A ConCourt battle looms between Rivonia Primary and Gauteng Education Dept over admissions policy.

Rivonia Primary principal Carol Drysdale speaks to her lawyers during a disciplinary hearing on 11 September 2012. Picture: Alex Eliseev/EWN.
Angie Motshekga,Rivonia Primary School,Gauteng education department versus Rivonia Primary School principal
Local

JOHANNESBURG - Basic Education Minister Angie Motshekga on Wednesday said governing bodies could not be allowed to privatise public schools, regardless of whether parents paid extra to keep classes small.

A Constitutional Court battle is looming between Rivonia Primary School and the Gauteng Education Department over admission policy.

At the heart of the case lies a disagreement over who has the final say about a school's capacity.
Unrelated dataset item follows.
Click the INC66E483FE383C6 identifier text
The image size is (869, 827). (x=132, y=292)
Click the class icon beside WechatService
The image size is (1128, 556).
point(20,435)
Motshekga said if parents wanted to pay extra for small classrooms, they should send their children to private schools.

“If it means changing the law, we are going to change this law. 
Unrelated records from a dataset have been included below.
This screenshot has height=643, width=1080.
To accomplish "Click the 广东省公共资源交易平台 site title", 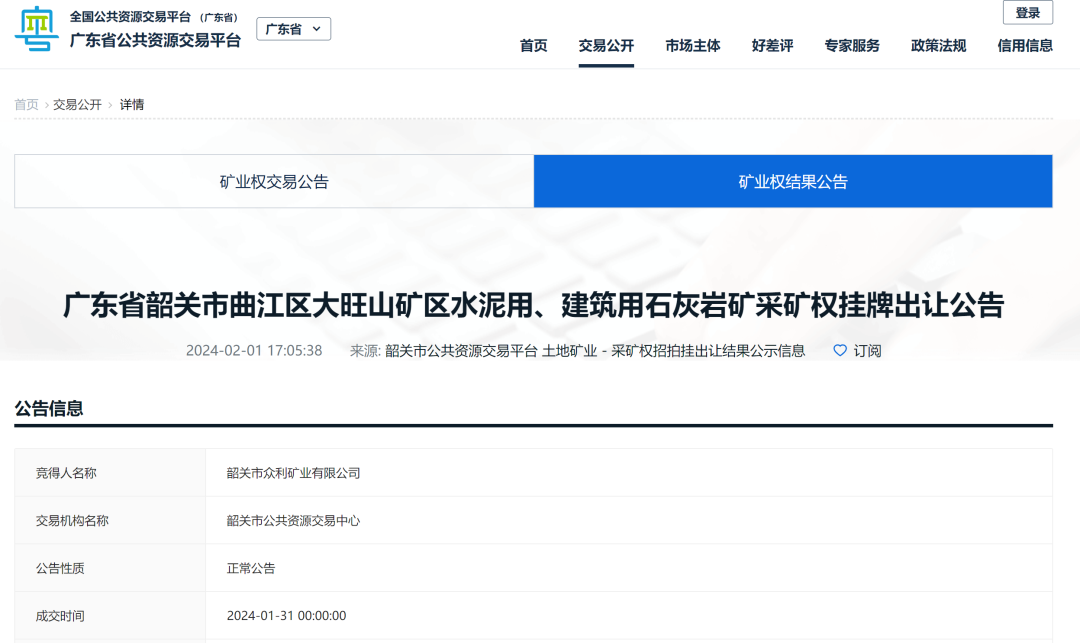I will click(155, 40).
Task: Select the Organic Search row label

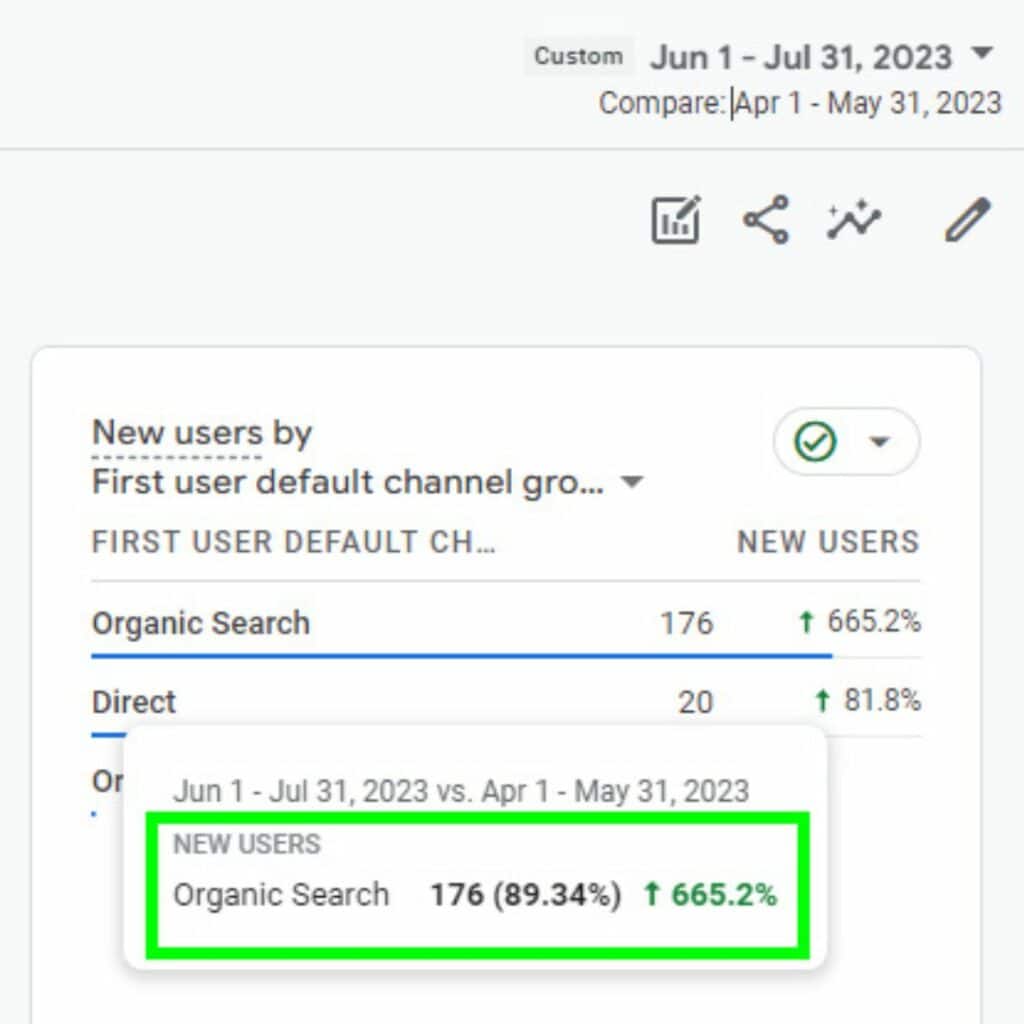Action: (201, 623)
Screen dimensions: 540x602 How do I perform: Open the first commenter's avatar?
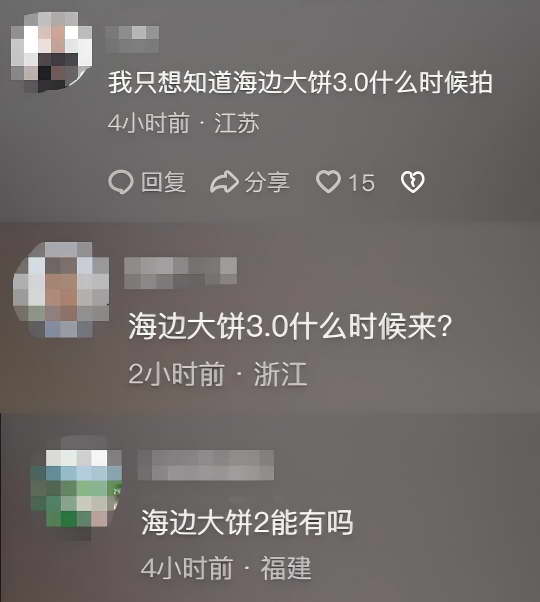51,52
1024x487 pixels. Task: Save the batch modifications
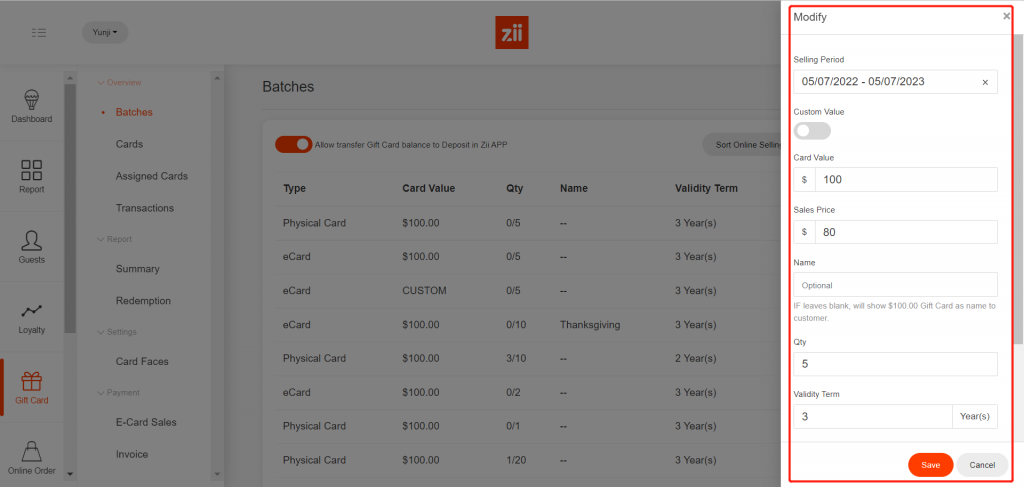930,465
“It’s not because we want to fight Rivonia Primary, but on principle, it just can’t be.”

Meanwhile, Rivonia Primary has slammed as "unfounded" and "abusive" allegations by the Gauteng Education Department that it is manipulating the system to hold on to an advantage gained during apartheid.

The school's governing body on Wednesday filed legal papers to oppose the department's application to have the case heard by the highest court in the land, after a scathing judgment that went against government at the Supreme Court of Appeal. 

The matter was sparked by the school refusing to admit a grade one pupil in 2010, and could have widespread implications across the country. 

In its papers, Rivonia Primary argued they were simply enforcing the laws set by the department.

It accused the department of not spending the money it got, and urged it to build more schools instead of damaging those it said offered a quality education.

The Constitutional Court will have to weigh up a school's right to offer quality education versus the department's duty to place every child in a classroom.

With inland schools having opened on Wednesday, the issue is likely to come into sharp focus in the coming weeks. 

The department will over the next few weeks be forced to place tens of thousands of pupils who were unable to register or were rejected by schools.